La damnatio memoriae era una condena judicial que practicaba el senado romano con los emperadores muertos por la cual se eliminaba todo aquello que lo recordaba. Desde Augusto en el 27 a.C. hasta Julio Nepote en el 480 d.C. fueron 34 los emperadores condenados. Se llegaba incluso hasta la abolitio nominis, borrando su nombre de todo documento e inscripción. Se buscaba la destrucción de todo recuerdo. Se destruían sus bustos y estatuas. Suetonio cuenta que los senadores lanzaban sobre el emperador muerto las más ultrajantes y crueles invectivas. La intención era borrar del pasado todo vestigio que recordara su presencia.
Las damnationes se realizaban a partir del poder constituido y su presupuesto ideológico era: de aquello que no se habla no existe. Arturo Jauretche, ese gran pensador popular argentino en su necrológica de nuestro maestro, José Luís Torres, nos habla de la confabulación del silencio como mejor mecanismo de los grupos de poder. Es una manifestación de prepotencia del poder establecido, con lo que busca eliminar el recuerdo del adversario, quedando así el poder actual como único dueño del pasado colectivo.
No es necesario ser un sutil pensador para comparar estas destrucciones de la memoria y eliminaciones de todo recuerdo con lo que sucede con nuestros gobiernos de hoy. En España una vez muerto Franco comenzó una campaña de difamación contra su persona y sus obras que llegó hasta cambiarle el nombre al pueblo donde nació. En Argentina cuando cayó Perón en 1955 se prohibió hasta su nombre (por dictador), reapareció la vieja abolitio nominis. Hace poco tiempo el gobierno de Kirchner hizo bajar el cuadro del ex presidente Videla (por antidemócrata). Al General Roca que llevó la guerra contra el indio le quieren voltear la estatua (por genocida). Se le quitó el nombre del popular escritor Hugo Wast a un salón de la biblioteca nacional (por antijudío). Y así suma y sigue.
Cuando la historia de un pueblo cae en manos de la memoria colectiva o de la memoria histórica lo que se produce habitualmente es la tergiversación de dicha historia, cuya consecuencia es la perplejidad de ese pueblo, pues se conmueven los elementos que conforman su identidad.
Es que la memoria lleva, por su subjetividad, necesariamente a valorar de manera interesada lo qué sucedió y cómo sucedió. Así para seguir con los ejemplos puestos, objetivamente considerados, Franco fue un gobernante austero y eficaz, Perón no fue un dictador, Videla fue un liberal cruel, Roca no fue un genocida y Wast fue un novelista católico. Vemos que aquello que deja la memoria histórica es un relato mentiroso que extraña al hombre del pueblo sobre sí mismo.

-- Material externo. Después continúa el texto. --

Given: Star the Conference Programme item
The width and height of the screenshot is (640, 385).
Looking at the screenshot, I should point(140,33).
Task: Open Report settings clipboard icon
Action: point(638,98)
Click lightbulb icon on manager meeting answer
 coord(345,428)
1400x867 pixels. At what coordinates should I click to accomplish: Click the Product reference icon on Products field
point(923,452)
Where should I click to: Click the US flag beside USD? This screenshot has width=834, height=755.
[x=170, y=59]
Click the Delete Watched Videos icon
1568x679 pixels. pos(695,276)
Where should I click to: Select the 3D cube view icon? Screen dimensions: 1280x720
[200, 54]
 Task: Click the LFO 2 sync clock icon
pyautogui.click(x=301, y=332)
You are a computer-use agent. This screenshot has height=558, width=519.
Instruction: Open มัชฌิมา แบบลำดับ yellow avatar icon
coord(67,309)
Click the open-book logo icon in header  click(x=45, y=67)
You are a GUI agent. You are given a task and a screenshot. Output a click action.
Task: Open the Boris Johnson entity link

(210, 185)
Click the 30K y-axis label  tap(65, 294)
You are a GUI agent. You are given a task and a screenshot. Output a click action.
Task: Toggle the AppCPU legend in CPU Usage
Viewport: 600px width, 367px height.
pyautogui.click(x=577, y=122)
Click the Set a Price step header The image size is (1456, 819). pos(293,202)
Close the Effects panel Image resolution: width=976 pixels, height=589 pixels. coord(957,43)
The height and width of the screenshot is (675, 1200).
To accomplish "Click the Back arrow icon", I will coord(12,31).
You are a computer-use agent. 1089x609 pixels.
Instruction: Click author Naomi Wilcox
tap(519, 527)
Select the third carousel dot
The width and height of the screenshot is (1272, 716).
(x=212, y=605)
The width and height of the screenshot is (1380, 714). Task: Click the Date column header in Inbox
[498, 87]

La memoria histórica es un producto de la mentalidad y los gobiernos jacobinos, aquellos que gobiernan a favor de unos grupos y en contra de otros. Aquellos que utilizan los aparatos del Estado no en función de la concordia interior sino como ejercicio del resentimiento, esto es, del rencor retenido, dando a los amigos y quitando a los enemigos. La sana tolerancia de la visión y versión del otro acerca de los acontecimientos históricos es algo que la memoria histórica no puede soportar, la rechaza de plano. La consecuencia lógica es la dammnatio memoriae, la condena de la memoria del otro.
N. de la R.
El autor es Catedrático de Filósofo de Buenos Aires y autor de numerosos libros y trabajos sobre diversas materias. Es miembro del Centro de Estudios Estratégicos Suramericanos.